What's the best way to defend against head colds?
The common wisdom advising against rubbing noses is a good reminder of where viruses like to live (the nose), so even touching your own nose can give you a cold if your hand is hosting a virus. Good hand washing is also sound advice for cold prevention, although adequate washing (chant the alphabet) with regular soap is preferable to anti-bacterial soaps which are overly harsh and eradicate helpful as well as harmful bacteria.
Boost your immune system function, so that visiting cold germs either stay away completely or feel unwelcome and make only brief appearances in your life. Start by following our Nutritional Guidelines (Ideal Diet in Nutrition Section) for proper nourishment of your whole body. Through the winter take fermented cod liver oil on a regular basis, and supplement with Vitamin D3 if necessary to keep your Vitamin D levels normal. Looking for sun in the wintertime is a worthy activity!
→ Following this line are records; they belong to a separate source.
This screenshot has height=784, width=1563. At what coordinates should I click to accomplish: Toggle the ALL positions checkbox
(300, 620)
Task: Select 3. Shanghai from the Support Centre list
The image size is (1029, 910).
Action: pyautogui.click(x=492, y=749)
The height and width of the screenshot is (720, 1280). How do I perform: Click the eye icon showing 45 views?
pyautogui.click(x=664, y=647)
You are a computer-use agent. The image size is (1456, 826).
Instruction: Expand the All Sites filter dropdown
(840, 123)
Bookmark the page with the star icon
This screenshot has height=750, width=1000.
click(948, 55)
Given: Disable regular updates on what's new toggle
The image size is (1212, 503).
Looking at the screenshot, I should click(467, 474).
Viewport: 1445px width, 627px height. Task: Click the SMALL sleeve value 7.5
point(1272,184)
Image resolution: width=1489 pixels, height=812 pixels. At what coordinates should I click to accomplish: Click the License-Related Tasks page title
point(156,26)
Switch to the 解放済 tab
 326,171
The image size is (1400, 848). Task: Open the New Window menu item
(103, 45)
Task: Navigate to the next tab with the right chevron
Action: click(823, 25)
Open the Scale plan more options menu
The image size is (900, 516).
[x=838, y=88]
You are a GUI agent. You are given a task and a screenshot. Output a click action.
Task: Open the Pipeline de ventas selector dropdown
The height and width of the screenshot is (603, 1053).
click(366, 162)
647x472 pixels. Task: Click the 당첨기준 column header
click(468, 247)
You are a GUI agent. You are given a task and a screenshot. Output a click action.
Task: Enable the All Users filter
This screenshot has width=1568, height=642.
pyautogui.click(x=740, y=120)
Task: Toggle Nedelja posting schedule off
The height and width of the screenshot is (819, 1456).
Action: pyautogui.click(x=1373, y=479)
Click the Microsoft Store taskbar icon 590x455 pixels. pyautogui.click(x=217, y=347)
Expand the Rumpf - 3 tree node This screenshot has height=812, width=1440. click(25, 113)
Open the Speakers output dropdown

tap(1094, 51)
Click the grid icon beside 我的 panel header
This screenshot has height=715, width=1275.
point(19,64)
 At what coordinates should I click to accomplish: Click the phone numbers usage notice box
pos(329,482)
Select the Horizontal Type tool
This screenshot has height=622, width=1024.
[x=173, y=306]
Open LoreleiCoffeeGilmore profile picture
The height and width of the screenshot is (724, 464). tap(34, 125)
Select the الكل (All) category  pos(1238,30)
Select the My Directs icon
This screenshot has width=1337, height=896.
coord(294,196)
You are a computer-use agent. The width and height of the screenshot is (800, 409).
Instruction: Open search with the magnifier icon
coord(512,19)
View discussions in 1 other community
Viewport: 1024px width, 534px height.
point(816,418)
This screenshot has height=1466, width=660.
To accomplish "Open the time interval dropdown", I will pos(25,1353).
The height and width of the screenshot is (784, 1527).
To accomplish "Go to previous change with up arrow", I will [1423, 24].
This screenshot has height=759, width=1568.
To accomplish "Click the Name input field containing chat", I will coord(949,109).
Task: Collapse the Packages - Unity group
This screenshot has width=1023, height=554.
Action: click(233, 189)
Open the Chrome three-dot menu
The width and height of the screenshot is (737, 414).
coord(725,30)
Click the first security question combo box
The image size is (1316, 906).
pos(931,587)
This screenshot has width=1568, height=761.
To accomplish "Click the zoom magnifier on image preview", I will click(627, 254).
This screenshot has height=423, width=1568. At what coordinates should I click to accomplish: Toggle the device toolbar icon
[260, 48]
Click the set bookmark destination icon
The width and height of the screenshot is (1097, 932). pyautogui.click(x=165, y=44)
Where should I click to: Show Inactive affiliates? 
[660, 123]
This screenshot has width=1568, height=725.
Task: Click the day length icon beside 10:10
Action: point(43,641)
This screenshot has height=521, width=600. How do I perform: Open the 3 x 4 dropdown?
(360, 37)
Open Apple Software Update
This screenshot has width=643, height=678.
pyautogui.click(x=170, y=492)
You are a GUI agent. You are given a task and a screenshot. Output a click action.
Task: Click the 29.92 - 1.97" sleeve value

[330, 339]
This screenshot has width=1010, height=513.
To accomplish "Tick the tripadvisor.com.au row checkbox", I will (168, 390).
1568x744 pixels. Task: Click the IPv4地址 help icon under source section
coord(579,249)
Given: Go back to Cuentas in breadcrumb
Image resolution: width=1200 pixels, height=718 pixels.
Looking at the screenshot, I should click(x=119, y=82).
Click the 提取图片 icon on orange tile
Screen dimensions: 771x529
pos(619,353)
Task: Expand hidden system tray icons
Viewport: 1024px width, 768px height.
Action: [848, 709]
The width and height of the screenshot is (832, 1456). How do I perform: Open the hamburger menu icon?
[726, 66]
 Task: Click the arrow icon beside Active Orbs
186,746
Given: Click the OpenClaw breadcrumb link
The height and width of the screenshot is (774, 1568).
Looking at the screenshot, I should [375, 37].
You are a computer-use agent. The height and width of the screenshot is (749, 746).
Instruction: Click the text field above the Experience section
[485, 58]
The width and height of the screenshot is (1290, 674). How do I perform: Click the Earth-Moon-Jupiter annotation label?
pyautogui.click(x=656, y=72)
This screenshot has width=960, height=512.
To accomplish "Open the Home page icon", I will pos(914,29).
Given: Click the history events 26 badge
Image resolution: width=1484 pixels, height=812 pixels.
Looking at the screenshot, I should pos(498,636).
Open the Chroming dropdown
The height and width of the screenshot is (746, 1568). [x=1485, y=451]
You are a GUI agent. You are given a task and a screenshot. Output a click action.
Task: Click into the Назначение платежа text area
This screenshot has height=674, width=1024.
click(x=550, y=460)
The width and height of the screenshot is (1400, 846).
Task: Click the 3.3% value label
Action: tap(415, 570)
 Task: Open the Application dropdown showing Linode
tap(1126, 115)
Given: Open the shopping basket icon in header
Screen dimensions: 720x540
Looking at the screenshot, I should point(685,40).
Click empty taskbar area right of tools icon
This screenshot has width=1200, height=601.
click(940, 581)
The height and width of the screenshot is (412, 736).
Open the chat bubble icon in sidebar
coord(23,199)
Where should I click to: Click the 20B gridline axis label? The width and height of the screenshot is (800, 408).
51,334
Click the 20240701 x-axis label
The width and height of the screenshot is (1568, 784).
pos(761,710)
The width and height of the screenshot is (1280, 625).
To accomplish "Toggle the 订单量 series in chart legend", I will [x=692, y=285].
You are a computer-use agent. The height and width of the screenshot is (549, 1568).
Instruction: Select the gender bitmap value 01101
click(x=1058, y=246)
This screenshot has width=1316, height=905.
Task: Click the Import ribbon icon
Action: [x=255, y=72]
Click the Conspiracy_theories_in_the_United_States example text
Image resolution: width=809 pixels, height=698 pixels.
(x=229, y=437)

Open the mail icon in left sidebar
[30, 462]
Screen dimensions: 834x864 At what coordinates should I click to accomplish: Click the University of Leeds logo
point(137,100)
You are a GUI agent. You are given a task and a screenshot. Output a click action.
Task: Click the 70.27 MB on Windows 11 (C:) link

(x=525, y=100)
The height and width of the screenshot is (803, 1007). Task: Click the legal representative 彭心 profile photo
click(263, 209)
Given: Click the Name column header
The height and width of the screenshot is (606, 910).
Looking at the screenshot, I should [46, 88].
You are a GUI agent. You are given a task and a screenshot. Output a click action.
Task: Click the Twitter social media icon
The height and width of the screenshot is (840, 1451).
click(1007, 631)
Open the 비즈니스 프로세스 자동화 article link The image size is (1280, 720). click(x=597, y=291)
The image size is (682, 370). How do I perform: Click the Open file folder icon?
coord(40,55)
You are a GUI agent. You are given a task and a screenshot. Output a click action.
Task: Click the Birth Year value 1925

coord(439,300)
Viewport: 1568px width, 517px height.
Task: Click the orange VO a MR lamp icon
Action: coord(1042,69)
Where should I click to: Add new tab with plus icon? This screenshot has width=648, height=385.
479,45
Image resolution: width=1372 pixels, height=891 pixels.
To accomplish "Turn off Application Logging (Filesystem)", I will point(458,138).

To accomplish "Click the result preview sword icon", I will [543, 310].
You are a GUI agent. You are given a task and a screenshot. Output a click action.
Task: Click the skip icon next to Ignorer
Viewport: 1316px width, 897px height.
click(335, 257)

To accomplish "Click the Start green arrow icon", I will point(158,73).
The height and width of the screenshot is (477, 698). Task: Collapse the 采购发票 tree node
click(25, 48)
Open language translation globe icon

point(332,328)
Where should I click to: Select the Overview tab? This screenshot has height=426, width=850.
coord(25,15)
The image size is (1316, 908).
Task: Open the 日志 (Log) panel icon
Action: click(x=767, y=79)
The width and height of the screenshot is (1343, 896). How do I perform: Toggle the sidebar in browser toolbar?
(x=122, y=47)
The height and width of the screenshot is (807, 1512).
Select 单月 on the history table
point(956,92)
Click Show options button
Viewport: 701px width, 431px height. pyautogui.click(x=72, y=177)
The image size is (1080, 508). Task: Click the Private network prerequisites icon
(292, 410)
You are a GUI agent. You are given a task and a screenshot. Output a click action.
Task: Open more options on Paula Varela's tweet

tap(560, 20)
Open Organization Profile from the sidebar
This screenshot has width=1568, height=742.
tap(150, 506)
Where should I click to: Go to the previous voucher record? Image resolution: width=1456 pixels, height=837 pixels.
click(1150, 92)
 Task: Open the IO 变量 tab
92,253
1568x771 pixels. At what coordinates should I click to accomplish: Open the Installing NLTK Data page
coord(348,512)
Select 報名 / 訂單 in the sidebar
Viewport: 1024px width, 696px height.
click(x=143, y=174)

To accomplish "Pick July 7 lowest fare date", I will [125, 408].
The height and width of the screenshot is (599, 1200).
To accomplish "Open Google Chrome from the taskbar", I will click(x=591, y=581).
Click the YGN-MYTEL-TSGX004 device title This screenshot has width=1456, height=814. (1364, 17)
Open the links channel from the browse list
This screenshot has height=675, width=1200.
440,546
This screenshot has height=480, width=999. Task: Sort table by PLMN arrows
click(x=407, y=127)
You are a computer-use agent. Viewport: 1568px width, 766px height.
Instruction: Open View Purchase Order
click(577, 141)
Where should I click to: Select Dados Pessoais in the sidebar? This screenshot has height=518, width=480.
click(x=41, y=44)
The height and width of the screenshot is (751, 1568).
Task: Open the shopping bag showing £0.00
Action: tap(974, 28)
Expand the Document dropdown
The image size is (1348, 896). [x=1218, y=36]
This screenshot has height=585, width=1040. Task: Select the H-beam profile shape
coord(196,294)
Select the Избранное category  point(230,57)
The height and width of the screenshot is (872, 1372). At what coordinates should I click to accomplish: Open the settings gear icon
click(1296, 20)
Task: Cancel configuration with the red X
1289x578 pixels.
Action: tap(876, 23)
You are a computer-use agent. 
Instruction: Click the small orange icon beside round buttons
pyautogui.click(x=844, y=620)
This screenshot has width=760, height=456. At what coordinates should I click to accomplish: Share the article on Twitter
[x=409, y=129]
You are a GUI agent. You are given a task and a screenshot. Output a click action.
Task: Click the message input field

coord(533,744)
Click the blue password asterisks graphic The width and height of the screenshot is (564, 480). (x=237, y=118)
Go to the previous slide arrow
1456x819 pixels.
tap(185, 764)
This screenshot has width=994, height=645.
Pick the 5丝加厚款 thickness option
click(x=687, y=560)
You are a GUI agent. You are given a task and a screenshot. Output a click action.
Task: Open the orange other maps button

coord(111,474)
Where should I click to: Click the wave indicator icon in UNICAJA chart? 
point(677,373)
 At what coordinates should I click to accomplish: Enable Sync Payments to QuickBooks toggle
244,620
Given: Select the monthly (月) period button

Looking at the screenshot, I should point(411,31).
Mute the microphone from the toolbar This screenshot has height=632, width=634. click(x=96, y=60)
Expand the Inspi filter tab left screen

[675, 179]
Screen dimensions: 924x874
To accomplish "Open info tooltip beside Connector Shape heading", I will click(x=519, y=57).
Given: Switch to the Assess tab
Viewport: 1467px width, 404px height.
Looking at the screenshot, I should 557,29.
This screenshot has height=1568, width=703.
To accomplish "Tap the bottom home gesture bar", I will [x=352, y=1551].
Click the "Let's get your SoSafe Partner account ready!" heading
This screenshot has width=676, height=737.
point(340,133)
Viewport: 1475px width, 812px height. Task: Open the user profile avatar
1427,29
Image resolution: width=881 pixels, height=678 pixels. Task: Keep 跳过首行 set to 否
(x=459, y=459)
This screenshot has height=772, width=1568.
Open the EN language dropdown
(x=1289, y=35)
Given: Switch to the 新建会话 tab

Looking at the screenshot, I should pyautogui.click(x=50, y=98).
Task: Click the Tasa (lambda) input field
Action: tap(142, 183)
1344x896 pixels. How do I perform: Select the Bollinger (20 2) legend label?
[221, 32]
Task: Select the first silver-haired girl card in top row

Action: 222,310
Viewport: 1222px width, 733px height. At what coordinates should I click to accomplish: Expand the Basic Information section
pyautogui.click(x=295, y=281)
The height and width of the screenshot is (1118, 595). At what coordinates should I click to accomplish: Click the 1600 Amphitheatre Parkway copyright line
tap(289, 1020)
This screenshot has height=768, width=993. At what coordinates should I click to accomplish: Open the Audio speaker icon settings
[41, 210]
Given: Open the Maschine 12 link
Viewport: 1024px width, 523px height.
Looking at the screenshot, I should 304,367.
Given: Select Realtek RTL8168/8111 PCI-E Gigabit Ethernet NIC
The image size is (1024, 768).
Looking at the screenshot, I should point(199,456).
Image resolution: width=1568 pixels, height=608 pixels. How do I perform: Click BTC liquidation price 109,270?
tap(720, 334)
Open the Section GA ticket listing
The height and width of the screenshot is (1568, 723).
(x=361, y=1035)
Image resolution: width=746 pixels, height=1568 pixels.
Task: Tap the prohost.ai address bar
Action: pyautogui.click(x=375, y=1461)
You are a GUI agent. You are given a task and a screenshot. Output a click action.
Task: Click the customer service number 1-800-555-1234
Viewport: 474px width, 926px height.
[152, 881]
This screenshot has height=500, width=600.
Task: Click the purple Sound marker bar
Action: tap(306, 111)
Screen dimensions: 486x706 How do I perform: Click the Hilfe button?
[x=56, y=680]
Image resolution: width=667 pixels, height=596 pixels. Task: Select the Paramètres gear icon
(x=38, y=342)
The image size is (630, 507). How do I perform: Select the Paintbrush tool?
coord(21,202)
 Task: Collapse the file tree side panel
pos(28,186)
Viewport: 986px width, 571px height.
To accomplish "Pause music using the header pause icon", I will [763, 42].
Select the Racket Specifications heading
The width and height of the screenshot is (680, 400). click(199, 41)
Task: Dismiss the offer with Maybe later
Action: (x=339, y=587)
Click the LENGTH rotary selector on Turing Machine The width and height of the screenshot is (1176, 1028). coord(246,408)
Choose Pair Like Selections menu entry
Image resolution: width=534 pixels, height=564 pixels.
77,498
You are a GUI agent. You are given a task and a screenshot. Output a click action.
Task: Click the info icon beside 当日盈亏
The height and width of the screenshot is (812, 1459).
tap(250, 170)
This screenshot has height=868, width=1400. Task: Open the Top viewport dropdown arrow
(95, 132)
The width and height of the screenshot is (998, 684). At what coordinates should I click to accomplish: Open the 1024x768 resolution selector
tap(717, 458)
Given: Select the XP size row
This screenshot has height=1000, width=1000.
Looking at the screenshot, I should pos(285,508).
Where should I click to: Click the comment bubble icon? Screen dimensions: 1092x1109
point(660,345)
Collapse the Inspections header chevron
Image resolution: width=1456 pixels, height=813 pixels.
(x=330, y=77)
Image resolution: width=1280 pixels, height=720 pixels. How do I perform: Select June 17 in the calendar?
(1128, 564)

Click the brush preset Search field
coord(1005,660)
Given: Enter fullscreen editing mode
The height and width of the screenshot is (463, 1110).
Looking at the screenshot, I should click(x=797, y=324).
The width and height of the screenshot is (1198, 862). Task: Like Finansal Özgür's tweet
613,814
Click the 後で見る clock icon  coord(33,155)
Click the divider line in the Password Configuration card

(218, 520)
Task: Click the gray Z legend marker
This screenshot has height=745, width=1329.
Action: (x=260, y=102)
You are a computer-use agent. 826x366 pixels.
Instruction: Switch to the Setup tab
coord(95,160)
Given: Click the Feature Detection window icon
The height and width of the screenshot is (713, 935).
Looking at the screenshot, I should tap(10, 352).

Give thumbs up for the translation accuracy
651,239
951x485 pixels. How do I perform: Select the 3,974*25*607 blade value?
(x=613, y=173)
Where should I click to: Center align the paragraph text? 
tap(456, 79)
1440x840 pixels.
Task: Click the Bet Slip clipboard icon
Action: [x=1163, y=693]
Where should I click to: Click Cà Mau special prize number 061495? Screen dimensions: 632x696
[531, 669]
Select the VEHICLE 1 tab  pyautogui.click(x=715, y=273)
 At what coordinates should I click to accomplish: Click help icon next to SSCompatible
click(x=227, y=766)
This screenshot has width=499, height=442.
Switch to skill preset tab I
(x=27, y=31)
The practice of medicine has both large and small triumphs. The small triumph that has perhaps been most significant has been the change I've seen in the frequency of minor acute illness in my patients who have adopted a few of the supplement choices listed above. I remember a young girl I'll call Tessa who came for an alternative approach when she had worn out her welcome at the school nurse's office as well as her regular doctor's office. Sore throats, colds, and coughs seemed to have her out of school more than in school. She saw me a couple times one spring, cleaning up the depletion of a winter of illness. I added vitamin D3 and OPC's to her regimen, and didn't see her again for a full year. I ran into Tessa with her family at the store. She had no idea who I was, and when told that I was her doctor, she said, “Why would I ever go to a doctor?” Turns out that she hadn't been to a doctor, a nurse, or taken a day off from school since our last visit the year before, and didn't even mind taking the cod liver oil. Small matter, head colds? Yes, but satisfying nonetheless.